OCTOBER 31ST 2001
TARA
Sean Lynch had been born at 11:45 p.m., measuring 19 inches and weighing approximately 6.5 pounds. Or at least that's what Joey had said when he called me, frantic and on the verge of a nervous breakdown, from the hospital.
"God," I murmured, looking through the glass at the crib where my little brother was tossing and turning, "you're a tiny thing, Seany-boo."
According to Joey, he had come into the world screaming and kicking like a goat—a born fighter. Like all his siblings before him. He looked like Tadhg and Ollie when they had been born, with his signature mop of curly sandy blonde hair.
There was a voice inside me telling me that this was wrong, that bringing a new baby into this family wasn't going to fill the cracks that were there, but that voice was silenced the moment big brown eyes stared at me.

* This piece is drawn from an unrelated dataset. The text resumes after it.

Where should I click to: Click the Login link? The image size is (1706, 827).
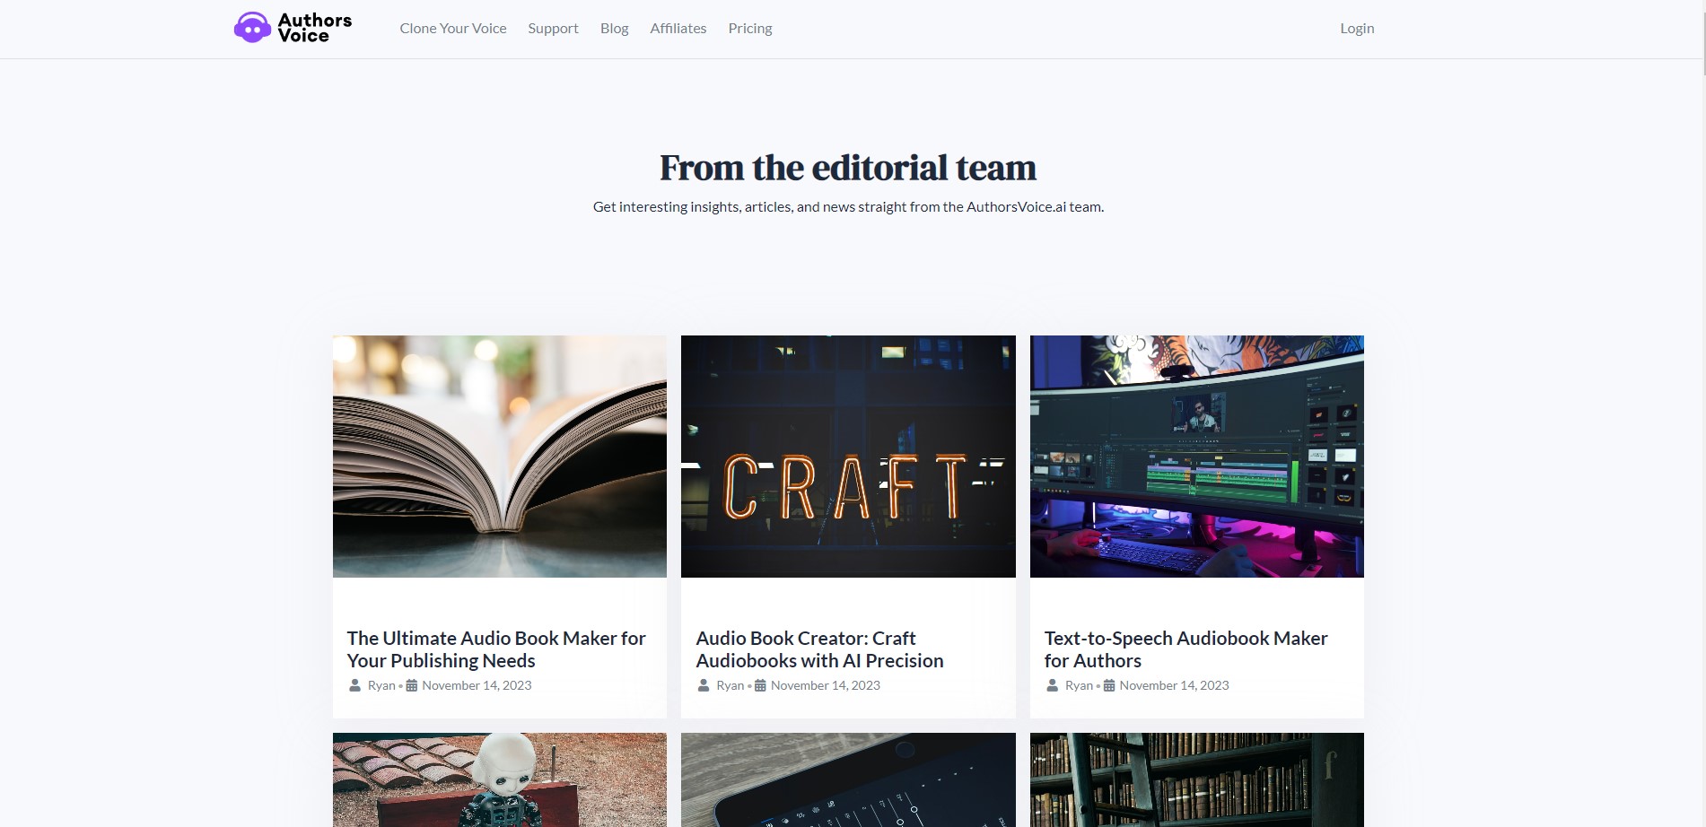1357,29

It was as if everything around me disappeared and time stopped, and it was just me and him. He looked at me with innocent curiosity, and I knew right then and there that I would protect that baby with my life.
That innocence wouldn't last long; I knew because it had happened with Shan, Tadhg, and Ollie. It wouldn't take Sean long to realize that the family he was born into was not normal. It wouldn't take him long to realize that the imaginary monsters that other children thought were hiding under beds and in closets were real in our house. It wouldn't take him long to realize that the Big Bad Wolf didn't stay locked in a book but rather lived with us.
Nor would it take him long to realize that the people who would cradle him, feed him, lull him to sleep, comfort him, and take care of him would not be a brown-haired woman with blue eyes and a blonde man with brown eyes but a 15-year-old blonde boy and girl with green eyes.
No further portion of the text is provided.